City awaits cell settlements

Tuesday, December 18, 2007 | 6:40 p.m. CST; updated 10:32 a.m. CDT, Sunday, July 20, 2008

COLUMBIA — Columbia could receive more than $2.5 million from the settlement of class-action lawsuits against three of the state’s largest wireless phone providers.

The first settlement, with U.S. Cellular, is expected to be presented to the City Council on Jan. 7. If approved, the city would receive more than $580,000 from the settlement.

Columbia is among the Missouri municipalities that were plaintiffs in a lawsuit filed in 2004 against wireless companies, including U.S. Cellular, AT&T and Sprint. The plaintiffs claimed the wireless companies owed back taxes on gross receipts from Sept. 1, 2005, to Aug. 31, 2007. The companies had argued they didn’t need to pay the taxes because they didn’t provide the same services as land-line phone companies.

The settlement with U.S. Cellular also requires that it pay all future taxes.

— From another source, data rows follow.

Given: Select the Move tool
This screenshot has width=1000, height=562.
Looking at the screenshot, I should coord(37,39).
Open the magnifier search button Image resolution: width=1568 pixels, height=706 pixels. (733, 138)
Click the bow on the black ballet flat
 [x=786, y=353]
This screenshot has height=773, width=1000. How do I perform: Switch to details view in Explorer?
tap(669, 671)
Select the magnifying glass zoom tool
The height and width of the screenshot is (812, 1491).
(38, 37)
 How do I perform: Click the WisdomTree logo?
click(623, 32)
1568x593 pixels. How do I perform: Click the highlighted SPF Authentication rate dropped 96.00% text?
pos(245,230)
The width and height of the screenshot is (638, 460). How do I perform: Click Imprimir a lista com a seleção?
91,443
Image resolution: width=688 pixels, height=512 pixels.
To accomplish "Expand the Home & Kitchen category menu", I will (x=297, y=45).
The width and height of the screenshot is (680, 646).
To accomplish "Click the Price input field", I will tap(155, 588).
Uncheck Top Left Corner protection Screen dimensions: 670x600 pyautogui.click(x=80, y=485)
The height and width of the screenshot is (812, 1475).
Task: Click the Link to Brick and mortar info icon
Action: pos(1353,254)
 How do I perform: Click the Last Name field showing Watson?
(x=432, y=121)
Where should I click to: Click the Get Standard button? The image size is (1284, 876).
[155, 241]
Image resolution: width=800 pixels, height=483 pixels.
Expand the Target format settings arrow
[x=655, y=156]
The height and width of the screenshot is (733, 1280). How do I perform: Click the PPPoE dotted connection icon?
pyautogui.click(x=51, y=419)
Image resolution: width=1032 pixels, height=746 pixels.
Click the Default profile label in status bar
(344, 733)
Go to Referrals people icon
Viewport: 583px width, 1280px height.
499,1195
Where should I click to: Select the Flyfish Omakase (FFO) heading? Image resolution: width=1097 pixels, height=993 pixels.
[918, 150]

The lawsuit against AT&T also has been settled, said Gary Markenson of the Missouri Municipal League, and the Sprint suit is expected to be settled by early January. The amount of those settlements will vary by company, depending on how many customers each company has, Markenson said.

According to John Mulligan, an attorney representing several municipalities in the suit, a preliminary approval agreement reached with AT&T would give Columbia a little more than $2 million from that company alone.

Mulligan does not represent Columbia in the lawsuit but is representing a slew of cities in the Kansas City and St. Louis areas.

The agreement is subject to a judge’s approval. He said Columbia would have until Feb. 25 to approve the settlement amount, and the final approval hearing would not begin until April.

City Manager Bill Watkins could not be reached for comment Tuesday, but in a Dec. 10 memo to the council, he estimated the combined settlements from AT&T and Sprint could amount to more than $2 million. While emphasizing that there are no guarantees, Watkins said that the city is “guardedly optimistic” about the settlements and that preliminary planning for what to do with the money has begun.

About $1.2 million of the collective settlement proceeds would go to the city’s reserve fund. Another $500,000 to $600,000 would be used to make up a projected shortfall in sales tax revenue for fiscal 2008. Slow sales tax growth has made it necessary for the city to put off purchasing some large equipment.

Watkins said city officials earlier this year listed a street sweeper, multiple dump trucks and fire and police support vehicles as items they would not be able to buy as soon as they wanted.

The council will be asked to set aside about 5 percent of the settlement amount, or about $29,000, as a donation to the Missouri Municipal League to compensate for its work on the lawsuits. City Attorney Fred Boeckmann said he expects council approval on an ordinance accepting the settlement terms.

“In this particular case, it’s hard to imagine that anyone would vote against it,” he said.